We continue to demand a step up in performance at the execution level everywhere, aligned with our bottling partners. The productivity mindset that you hear a lot about is something I'm going to touch upon later as to how we're instilling that across the organization. And of course, we will continue to have a very strong focus on free cash flow generation. All that being said, it gives us a lot of confidence in our long term targets. Organic revenue at four to 6% operating income, percent to 8% earnings per share of 7% to 9% and free cash flow at 90% to 95%.
That confidence is really anchored a few particular areas. One is continuing to expand our leadership position in an industry that we know is going to enjoy growth for a long time to come. To strengthen the strategic thrust that we've spoken about for the last couple of years connected to a purpose which is galvanizing and really inspiring for our system, bringing greater discipline into the portfolio that we are managing. It cannot be overstated the degree to which this is really a priority as we go into this next phase. Working very closely and in an aligned fashion with our bottling partners, not just in terms of clarity of vision, but also, as I just alluded to, stepping up our collective execution levels in all channels and in all markets and continuing to foster the behaviors that are really critical to being able to sustain performance over the long haul.
Our capital allocation framework is pretty much in line with what we have discussed in the past. We continue to prioritize in four key areas: one, to reinvest as appropriately in the business number two, we will continue to grow the dividend, returning cash to our shareowners. Number three, we remain interested and on the alert for opportunistic additions to the portfolio, albeit we don't expect that to be a key area in 2020. And then finally, as we generate more excess cash over time to return that to our shareholders too. Our net debt leverage target continues to be at 2% to 2.5%.
We were just underneath the 2.5% in 2019 and we expect that to stay within the range in 2020. James talked a lot about the drivers to give confidence on our ability to sustain the top line. I'd like to talk a little bit more now about the levers we are deploying in order to convert that top line into an attractive bottom line. Four areas I'd like to cover: resource allocation, margin expansion, really the P and L drivers asset optimization, how do we get the balance sheet fitter and healthier and then finally, that gets converted into free cash flow generation. I could spend the rest of the day talking about this topic, but I just want to cover the key headlines.
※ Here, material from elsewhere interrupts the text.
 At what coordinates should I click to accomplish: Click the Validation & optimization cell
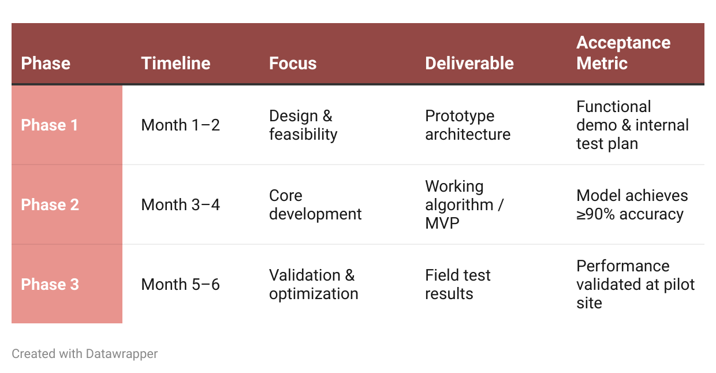tap(314, 285)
Resource allocation in three parts. It's really the answer to the famous what would you do if I gave you $100 is the first column. Second column is how can you stretch the $100 if I gave it to you. And the third one is how can we even improve returns more in a networked environment. So on the left, it's important to have context.
It's important to be able to disaggregate the portfolio that we have at our disposal, both in terms of the brands we have in our portfolio, the markets that we operate in and then the activities that we deploy to drive and fuel demand. And that's a it's not a science formula, but it is a mixture of improving the analytics and insights that we have at our disposal with the judgment needed on a market by market basis. Secondly, with respect to stretching our dollars further, three particular areas of focus. One is to continue to instill a mindset of zero based work across our organization. And number two is to become masters of how to play in the digital world.
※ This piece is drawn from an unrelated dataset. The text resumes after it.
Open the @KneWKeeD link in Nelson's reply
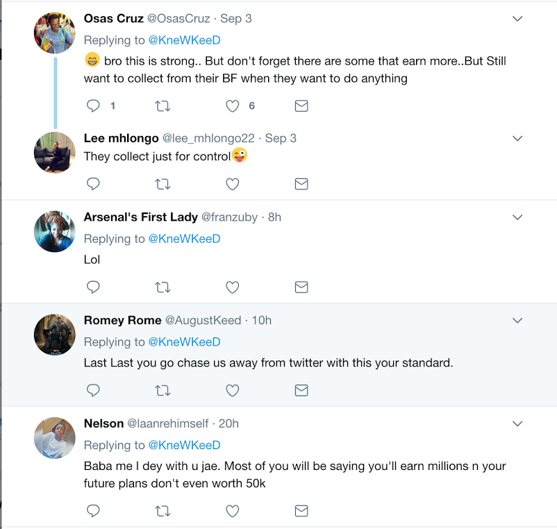The width and height of the screenshot is (557, 529). 184,445
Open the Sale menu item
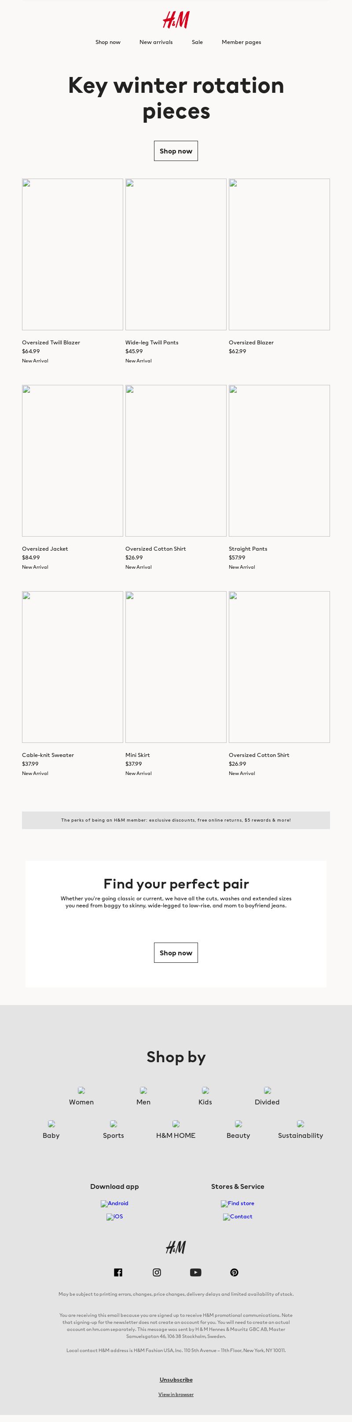The width and height of the screenshot is (352, 1422). [197, 42]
There's a lot of waste in that world at the moment and we were learning quickly as to how to operate more efficiently inside it. And then thirdly, an area that I believe has got tremendous potential over the next couple of years, given the kind of alignment and collaboration we're fostering with our bottling partners, is to understand the total spend picture and how we optimize total system spend in a market by market basis. And finally, on the right hand side, James talked about the network effect. It's not just a fancy expression. I think we have a tremendous opportunity playing in 200 markets to wire them better together so that we can leverage the power of being in a unique global position.
We can truly convert best practices into monetary gains and we can focus a greater percentage of our resources on ideas that can scale across the world. Second area is on margin expansion. I've talked about this in the past. A couple of key headlines here, I'm not going to go through this chart in detail. One is the name of the game is in the aggregate to continue to fuel margin expansion.
In order to do that, you have to start with the bottoms up approach and understand at a very granular level how you can create the opportunity. We have different lines of business inside our company, our core business, our Global Ventures business and the bottling operations that we currently own and manage. And within each one, there's different a different range and different types of opportunities and we have in place a very disciplined focus on understanding the value opportunities in each one of these boxes. Moving to the balance sheet. We've talked in the past about asset heavy, asset light.
I like to think of the balance sheet as having an asset right model. What is the kind of fit for purpose model that's needed for a given point in time? And so with that in mind, we're looking at all of our balance sheet investments to make sure that they stay relevant and appropriate for value creation in the future. Within that, we have, as you know, a footprint in Southeast Asia, Southwest Asia and Africa with bottling investments. And the name of the game, while we continue to own them, is to step it up in terms of their contribution to the overall picture.
And we've seen in 2019 a lot of progress in this regard. And we also continue to have an eye on refranchising our current operations to the right partners when the timing and when the value proposition is right. And last but not least, cash flow. It's been a very, very important topic for us to demonstrate to many of you that we're serious about it and that we have the ability to convert the levers that we know work into real value. 2019 was the first year in which we have been able to, I think, give some confidence that we can make the progress that we have committed to.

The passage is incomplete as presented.